Exercise objective
Exactly the lines from the one containing "Instruction: Click map" through the end of the data below are to be reproduced, and nothing besides them.

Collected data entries
##############################
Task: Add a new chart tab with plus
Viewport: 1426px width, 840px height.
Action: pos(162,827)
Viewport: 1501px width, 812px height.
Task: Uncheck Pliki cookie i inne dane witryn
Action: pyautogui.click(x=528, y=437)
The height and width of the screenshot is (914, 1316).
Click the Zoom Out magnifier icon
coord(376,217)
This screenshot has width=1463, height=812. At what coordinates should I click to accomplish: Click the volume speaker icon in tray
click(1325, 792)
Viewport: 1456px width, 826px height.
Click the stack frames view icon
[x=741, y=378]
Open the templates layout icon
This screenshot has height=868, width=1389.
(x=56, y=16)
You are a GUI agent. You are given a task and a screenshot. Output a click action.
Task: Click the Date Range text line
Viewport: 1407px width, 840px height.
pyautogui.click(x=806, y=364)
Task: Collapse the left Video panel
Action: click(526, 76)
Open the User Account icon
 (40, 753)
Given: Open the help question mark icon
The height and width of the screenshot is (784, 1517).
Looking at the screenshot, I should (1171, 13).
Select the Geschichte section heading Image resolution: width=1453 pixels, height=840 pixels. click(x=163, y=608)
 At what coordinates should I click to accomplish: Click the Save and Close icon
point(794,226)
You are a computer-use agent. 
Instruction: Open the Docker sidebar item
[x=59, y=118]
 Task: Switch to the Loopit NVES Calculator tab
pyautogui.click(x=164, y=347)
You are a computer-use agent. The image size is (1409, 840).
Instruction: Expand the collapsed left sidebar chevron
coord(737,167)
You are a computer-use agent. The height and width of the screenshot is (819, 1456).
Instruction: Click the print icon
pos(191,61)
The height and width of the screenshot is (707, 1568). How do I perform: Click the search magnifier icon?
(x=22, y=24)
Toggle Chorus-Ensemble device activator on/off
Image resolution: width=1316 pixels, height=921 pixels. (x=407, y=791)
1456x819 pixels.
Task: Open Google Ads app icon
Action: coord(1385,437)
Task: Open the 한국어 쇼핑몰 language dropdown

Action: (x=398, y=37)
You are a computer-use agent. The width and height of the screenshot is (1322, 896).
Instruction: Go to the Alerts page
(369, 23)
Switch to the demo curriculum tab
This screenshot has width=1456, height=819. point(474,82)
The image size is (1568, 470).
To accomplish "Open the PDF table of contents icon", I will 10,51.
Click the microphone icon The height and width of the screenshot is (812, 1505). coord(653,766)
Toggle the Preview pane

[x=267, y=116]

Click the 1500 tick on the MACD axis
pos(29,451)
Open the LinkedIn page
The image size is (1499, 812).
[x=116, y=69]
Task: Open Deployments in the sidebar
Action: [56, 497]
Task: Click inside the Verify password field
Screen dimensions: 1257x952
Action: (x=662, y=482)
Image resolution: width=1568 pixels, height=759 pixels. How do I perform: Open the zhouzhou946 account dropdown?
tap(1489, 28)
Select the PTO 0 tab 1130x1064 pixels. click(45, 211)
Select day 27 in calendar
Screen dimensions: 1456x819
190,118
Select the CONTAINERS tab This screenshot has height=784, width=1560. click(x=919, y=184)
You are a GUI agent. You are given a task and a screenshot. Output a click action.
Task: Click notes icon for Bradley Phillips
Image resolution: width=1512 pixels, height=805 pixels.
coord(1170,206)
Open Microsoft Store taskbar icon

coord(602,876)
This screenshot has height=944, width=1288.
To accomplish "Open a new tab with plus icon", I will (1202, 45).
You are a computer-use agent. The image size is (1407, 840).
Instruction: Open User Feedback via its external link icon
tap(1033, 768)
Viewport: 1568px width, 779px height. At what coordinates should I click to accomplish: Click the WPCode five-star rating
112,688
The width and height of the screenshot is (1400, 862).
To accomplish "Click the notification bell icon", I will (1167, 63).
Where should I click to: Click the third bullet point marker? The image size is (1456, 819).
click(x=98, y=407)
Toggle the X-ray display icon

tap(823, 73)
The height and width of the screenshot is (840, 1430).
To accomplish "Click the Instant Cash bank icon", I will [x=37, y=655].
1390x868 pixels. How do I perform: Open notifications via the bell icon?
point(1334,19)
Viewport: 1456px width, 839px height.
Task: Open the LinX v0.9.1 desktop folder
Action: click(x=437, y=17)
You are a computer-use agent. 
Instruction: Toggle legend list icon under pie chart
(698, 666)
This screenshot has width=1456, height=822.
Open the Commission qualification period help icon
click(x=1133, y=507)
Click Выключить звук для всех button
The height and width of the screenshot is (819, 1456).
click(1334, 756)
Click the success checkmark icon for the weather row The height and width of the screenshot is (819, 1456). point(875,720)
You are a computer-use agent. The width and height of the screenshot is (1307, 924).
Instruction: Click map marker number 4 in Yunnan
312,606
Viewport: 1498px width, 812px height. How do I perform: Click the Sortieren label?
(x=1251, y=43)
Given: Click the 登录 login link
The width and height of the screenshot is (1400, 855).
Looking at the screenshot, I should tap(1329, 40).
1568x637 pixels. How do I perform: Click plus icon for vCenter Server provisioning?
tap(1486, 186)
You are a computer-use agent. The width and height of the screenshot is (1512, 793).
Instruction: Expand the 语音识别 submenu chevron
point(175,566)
##############################
Written reply
Instruction: Click map marker number 4 in Yunnan
312,606
Viewport: 1498px width, 812px height. How do I perform: Click the Sortieren label?
(x=1251, y=43)
Given: Click the 登录 login link
The width and height of the screenshot is (1400, 855).
Looking at the screenshot, I should tap(1329, 40).
1568x637 pixels. How do I perform: Click plus icon for vCenter Server provisioning?
tap(1486, 186)
You are a computer-use agent. The width and height of the screenshot is (1512, 793).
Instruction: Expand the 语音识别 submenu chevron
point(175,566)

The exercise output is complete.